The two tendons from the biceps muscle insert in and around the shoulder. Repetitive overhead activities such as swimming or tennis can cause the tendons to become inflamed. This is known as biceps tendonitis. It can usually be treated with rest and anti-inflammatory medicines, and occasionally a corticosteroid injection. Persistent symptoms may be due to tears or instability of the tendon which can be treated with shoulder arthroscopic repair or re-attachment.
The clavicle is the bone which sits between the chest bone (sternum) and the shoulder blade (scapula). It acts as a strut to hold the shoulder out in position. Because it sits directly under the skin and has very little padding, it is the most common larger bone fracture seen in adolescents and athletes of all ages. While they generally heal with non-operative treatment, surgery may be recommended to straighten the bone if the alignment is not optimal.
A frozen shoulder is one in which the lining of the joint has contracted to the point that the shoulder does not have a normal range of motion. It usually has an insidious onset in someone without a history of shoulder problems, but also can occur after an injury. Risk factors include female gender, age 40-60, and diabetes. It is initially painful as well as stiff. This is treated with supportive measure such as injections, physical therapy and gentle stretching. Once the pain resolves, if the shoulder remains stiff, an arthroscopy can be done to release any remaining scar tissue and restore normal motion.
The labrum is the rubbery lining of the shoulder socket (glenoid) which helps to keep the ball (humeral head) in position. Tears may occur from acute trauma, such as a shoulder dislocation, or from repetitive activities like baseball pitching. This is a common athletic injury. These tears often cause pain and popping in the shoulder which can limit activities. Superior labral tears (SLAP tears) are associated with rotator cuff problems. Anterior and posterior tears are associated with instability and shoulder dislocations.

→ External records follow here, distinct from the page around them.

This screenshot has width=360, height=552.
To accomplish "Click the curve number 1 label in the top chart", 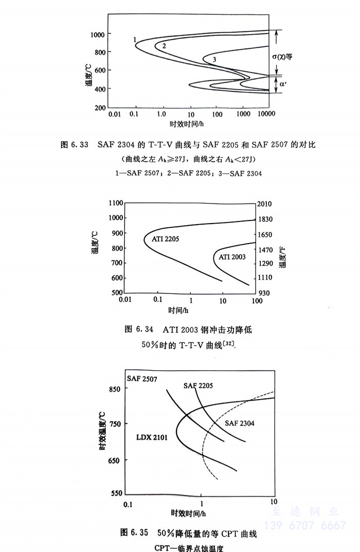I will pyautogui.click(x=134, y=40).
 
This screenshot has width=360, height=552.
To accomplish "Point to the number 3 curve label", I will pyautogui.click(x=213, y=60).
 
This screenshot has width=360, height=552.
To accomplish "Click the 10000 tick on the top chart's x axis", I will pyautogui.click(x=266, y=114).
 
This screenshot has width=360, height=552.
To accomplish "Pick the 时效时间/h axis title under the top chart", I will pyautogui.click(x=188, y=124).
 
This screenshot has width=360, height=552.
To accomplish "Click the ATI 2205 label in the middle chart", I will pyautogui.click(x=166, y=239).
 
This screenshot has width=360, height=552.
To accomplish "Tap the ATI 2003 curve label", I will pyautogui.click(x=232, y=256).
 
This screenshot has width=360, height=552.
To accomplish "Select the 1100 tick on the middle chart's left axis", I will pyautogui.click(x=116, y=204).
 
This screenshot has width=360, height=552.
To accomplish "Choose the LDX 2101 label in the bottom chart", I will pyautogui.click(x=152, y=437).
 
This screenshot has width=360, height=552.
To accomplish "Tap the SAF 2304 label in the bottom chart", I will pyautogui.click(x=240, y=423).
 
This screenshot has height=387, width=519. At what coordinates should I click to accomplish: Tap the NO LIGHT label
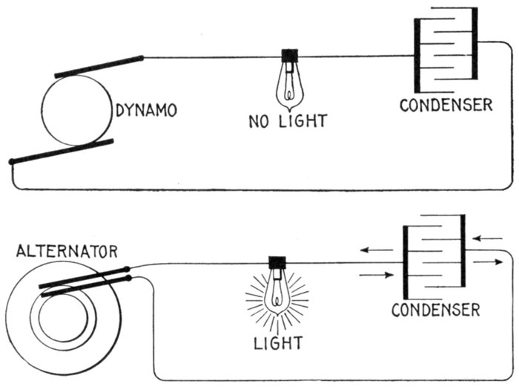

These have a limited ability to heal and often require shoulder arthroscopy to repair them and restore normal function.
The brachial plexus is a group of nerves located along the spinal cord near the neck. Two different types of nerves are found within the brachial plexus: one to carry messages from the brain to create movement (motor nerves), and the other carrying messages to feel sensations (sensory nerves) such as pain, pressure and temperature.
Injuries to the brachial plexus can affect the body's ability to move the arms, hands and wrists, or to feel sensations. Injuries can occur from trauma, such as a blow to the head. In severe cases, the nerves can become completely detached from the spinal cord, causing parts of the body to become paralyzed. Microsurgical techniques can repair detached nerves and restore function of the brachial plexus system.
The rotator cuff is a sheet of tendons that surround the shoulder and function to keep the ball and socket well-aligned and assist with movement. These tendons arise from four small muscles known as the rotator cuff muscles: supraspinatus, infraspinatus, teres minor, and subscapularis. The term rotator cuff impingement syndrome is used when they become inflamed from overuse or mild injury. It includes a spectrum of pathology from tendonitis and bursitis to tearing of the tendons. Patients generally have good range of motion, but aching pain on the side of the arm that is worse with reaching. Non-operative treatment with physical therapy and an injection is usually successful. Persistent cases may be due to bone spurs or calcium deposits within the tendon that can both be treated with arthroscopic surgery.
The rotator cuff is a sheet of tendons that surround the shoulder and function to keep the ball and socket well-aligned and assist with movement. These tendons arise from four small muscles known as the rotator cuff muscles: supraspinatus, infraspinatus, teres minor, and subscapularis. Tears can be attritional from overuse or from acute injury, such as a fall. Patients often complain of arm pain, pain at night, loss of motion, and weakness. These tears have limited ability to heal and can become larger over time. Fortunately, these tears can be repaired arthroscopically by suturing (sewing) the tendon back down to the bone.
When the ball (humeral head) slides off of the socket (glenoid) it results in a dislocated shoulder. This is a common athletic injury in younger athletes from a fall or collision with another player. It often causes a stretching or tearing of the labrum and the ligaments resulting in an unstable joint. The ball may continue to come part of the way (subluxation) or all of the way (dislocation) out of the socket. This often requires arthroscopic surgical stabilization and repair.
A fall on the point of the shoulder may disrupt the ligaments between the collarbone and the shoulder blade. This is also known as an acromio-clavicular (AC) joint sprain. There are different degrees of injury. A mild sprain may cause tenderness or even a slight bump but can generally be treated non-operatively. Higher grade injuries cause a loss of alignment at the joint and the end of the collarbone may appear as though it is sticking up out of position. Surgery may be recommended to repair or reconstruct those ligaments if the loss of alignment will affect long term shoulder function.